Answered by Dana, Hiring Expert at ManpowerGroup, on Thursday, May 22, 2014
You’d be surprised to learn how many candidates have the exact same concern, and I am glad to see you brought this up! Nervousness affects candidates at all levels, and I’ve coached lots of people for tough interviews, even for high-level positions. There are some basic things I normally advise so that candidates feel more calm and collected during this critical part of the process, and do their very best. However, the most important step is determining the root cause of your nervousness…
Are you nervous because you don’t feel qualified for the role?

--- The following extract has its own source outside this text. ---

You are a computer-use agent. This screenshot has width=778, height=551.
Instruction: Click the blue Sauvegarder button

This can be addressed through good candidate preparation, prior to the interview. Take the time to read through the company’s job description or posting carefully, and practice connecting the experiences you’ve accrued to each specific point they describe. Be prepared to talk about what you’ve done previously, as well as how your experiences translate directly to the needs and demands of their corporate role. For example, be ready to describe times you’ve had to multi-task, work under a tight deadline, collaborate with coworkers from other departments, handle something independently, and/or partner with leadership on a special project. Look over your resume carefully, and take note of any transferable skills that your new employer might want to discuss, and what will “wow” them.
Are you nervous because you don’t know a lot about the company, or the interviewer?

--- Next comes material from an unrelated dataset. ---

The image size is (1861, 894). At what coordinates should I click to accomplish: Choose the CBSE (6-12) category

Familiarize yourself with the company’s website, and print out their “About Us” section. As you are waiting in the lobby for your interview to begin, it might help to look over the job description one final time, along with a print-out about their organization’s mission, scope, and successes. Additionally, you might find out (or figure out) the name of the interviewer ahead of time. Take a look at their profile on a site like LinkedIn, if possible. It’s always nice to know the background of who you’ll be talking to, how long they have been with the company, if they were recently promoted, etc.
Are you nervous because you aren’t sure what questions they may ask?
Check out sample behavioral interview questions online, and practice some of your answers. You can even print these out, take notes, and have a friend or family member quiz you before the interview date. The point is to get comfortable with giving examples and answers when asked, and to show confidence during the interview, but to not sound like a robot. So be cautious about memorizing any exact phrases or answers. You want the interviewer to sense that you have prepared adequately for the meeting, but you also want the conversation to feel natural.
Lastly, even if you feel uneasy and anxious, try to control any outward signs of your nervousness. Everyone feels this way to some degree during interviewing, no matter how tenured you are in your career, and how much you prepare beforehand. The trick is to maintain composure during the interview, and display your best professional self, while showing enthusiasm and genuine interest in the opportunity.
If you tend to fidget during tough situations, clasp your hands in your lap out of sight, or gently rest them on the table in front of you. Try not to tap your feet, or move around too much in your chair. If you tend to drop eye-contact, do your best to avoid looking around the room, or at anything else which may be distracting you from the interviewer’s gaze. If you tend to choke up when you are on the spot, remember to take a deep breath and pause before replying to any questions. Most interviewers would rather have a candidate choose their words carefully, rather than a candidate who says too much (rambles), or too little (stumbles), and doesn’t seem relaxed.